I have a df that looks like this:
df = pd.DataFrame({
'job_title':['Senior Data Scientist', 'Junior Data Analyst', 'Data Engineer Intern', 'Data Engieneer/Architect', 'Data Analyst/Visualisation'],
'location':['Berlin', 'Frankfurt', 'Munich','Frankfurt', 'Munich'],
'job_desc':['something something Python, R, Tableau something', 'something R and SQL',
'something Power Bi, Excel and Python','something Power Bi, Excel and Python somthing', 'Power BI and R something']})
My objective is to now plot the necessary skills that appear in the job description in job_desc
column depending on the job title in job_title
. Whats important is that the job titles in 'job_title' need to somehow filtered according to the three roles I mention below.
My idea was to do the following:
- create sub data frames according to the job title for
Data Scientist
,Data Analyst
andData Engineer
- creating new dfs from the ones I created that count the skills in the
job_desc
- plot the skills in a bar plot with three sub bar plot according to the role
To do this I have done the following:
1.)
# creating sub datasets according to the three roles above to look further into the different skillset
# data analyst dataset
dfa = df[df['job_title'].str.contains('Data Ana')]
# data scientist dataset
dfs = df[df['job_title'].str.contains('Data Sci')]
# data engineer dataset
dfe = df[df['job_title'].str.contains('Data Eng')]
2.) Here I created a loop and stored the obtained information in a nested dictionary.

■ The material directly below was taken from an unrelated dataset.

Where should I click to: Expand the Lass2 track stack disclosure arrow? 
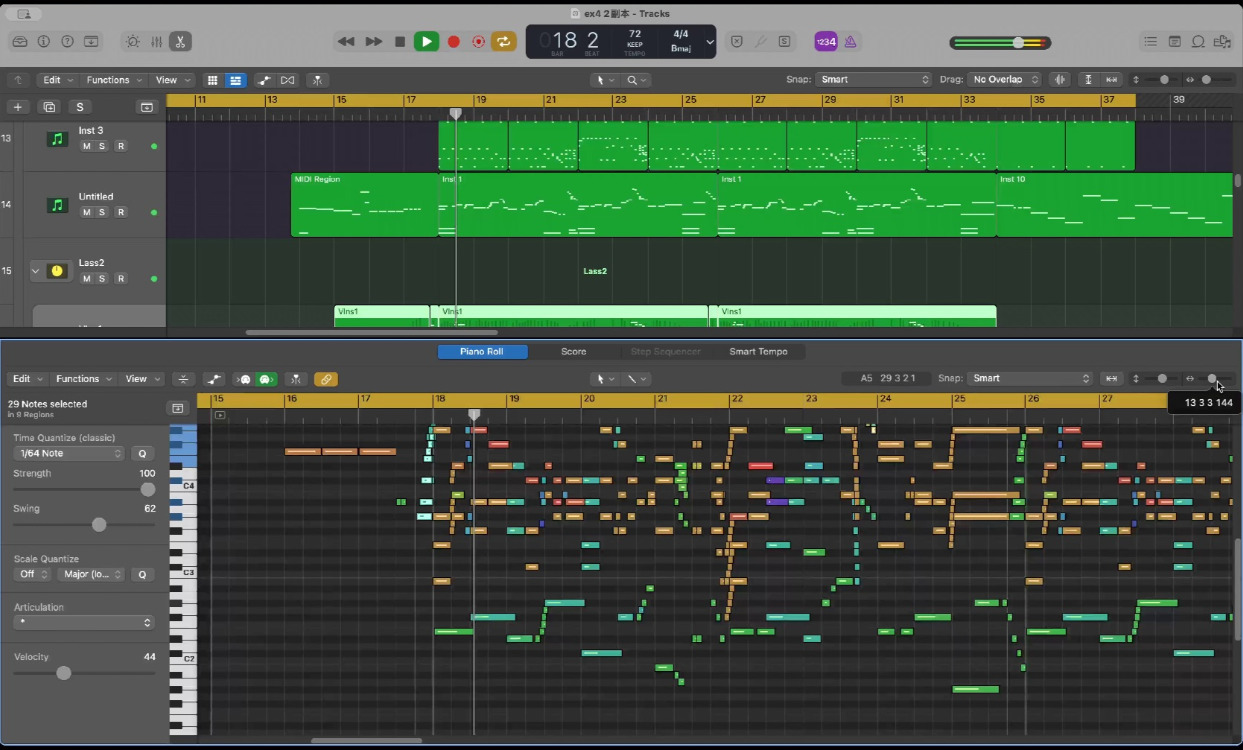point(36,271)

At first I tried to directly store the data from the loop in new data frames, but I read here that it is best to do so using dictionaries.

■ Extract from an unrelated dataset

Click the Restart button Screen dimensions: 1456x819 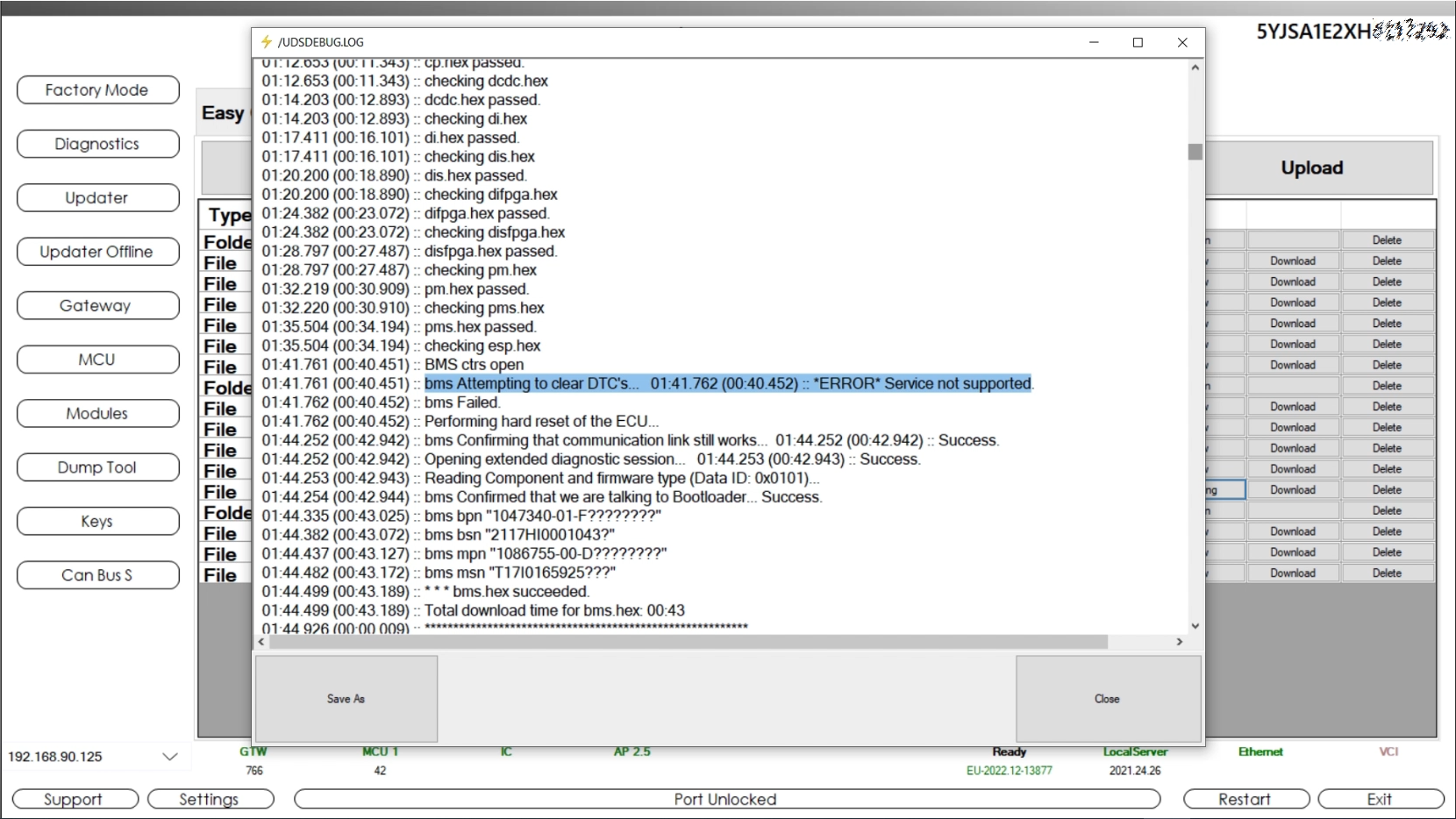(1245, 799)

# looping through each sub dataset to get the skill count
list = [dfa, dfs, dfe]
#creating an empty dictionary to store the new information in
dict_of_df = {}
for li in range(len(list)):
# counting the skills in each df of the list
python = list[li].job_desc.str.count('Python').sum()

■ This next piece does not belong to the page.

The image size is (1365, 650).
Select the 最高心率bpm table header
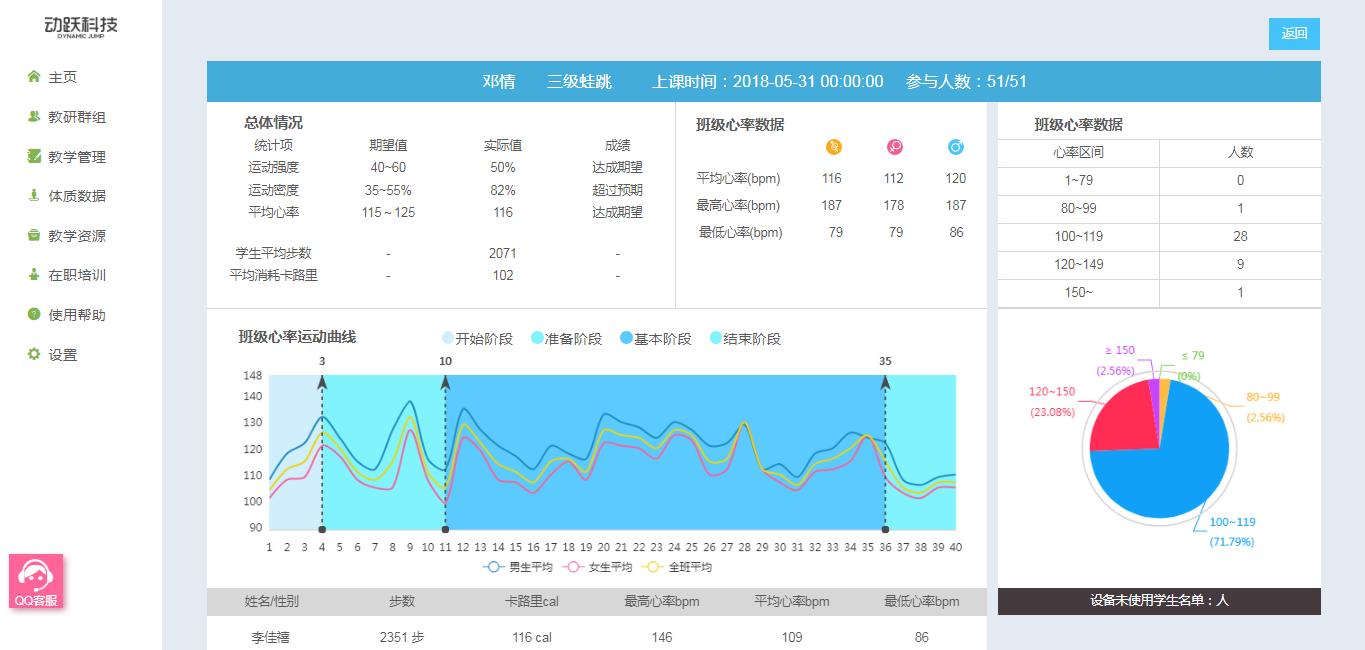661,600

R = list[li].job_desc.str.count('R ').sum()
tableau = list[li].job_desc.str.count('Tableau').sum()
pbi = list[li].job_desc.str.count('Power BI').sum()
excel = list[li].job_desc.str.count('Excel').sum()
sql = list[li].job_desc.str.count('SQL').sum()
#creating a dictionary with the skills and their counts
skills = ['python', 'R', 'pbi', 'tableau', 'excel', 'sql']
counts = [python, R, tableau, pbi, excel, sql]
dic = {'Skills': skills, 'Counts': counts}
#appending the information in the empty dictionary
dict_of_df['df_{}'.format(li)] = dic
This results in the following output:
dict_of_df = {{'df_0': {'Skills': ['python', 'R', 'pbi', 'tableau', 'excel', 'sql'], 'Counts': [0, 2, 0, 1, 0, 1]}, 'df_1': {'Skills': ['python', 'R', 'pbi', 'tableau', 'excel', 'sql'], 'Counts': [1, 0, 1, 0, 0, 0]}, 'df_2': {'Skills': ['python', 'R', 'pbi', 'tableau', 'excel', 'sql'], 'Counts': [2, 0, 0, 0, 2, 0]}}}
The dictionary contains the correct information and my desired output would then be to have three dfs from df_0
,df_1
and df_2
in this format:
Skills Counts
0 python 0
1 R 1
2 pbi 0
3 tableau 0
4 excel 0
5 sql 1
But this I am not able to do, I tried to apply what I have found in these posts
Creating multiple dataframes from a dictionary in a loop
Construct pandas DataFrame from items in nested dictionary
Construct a pandas DataFrame from items in a nested dictionary with lists as inner values
Python Pandas: Convert nested dictionary to dataframe
However, all of the above posts have different dictionary structures as mine seems to be double nested. I also have the impression that my way may be too over complicating things.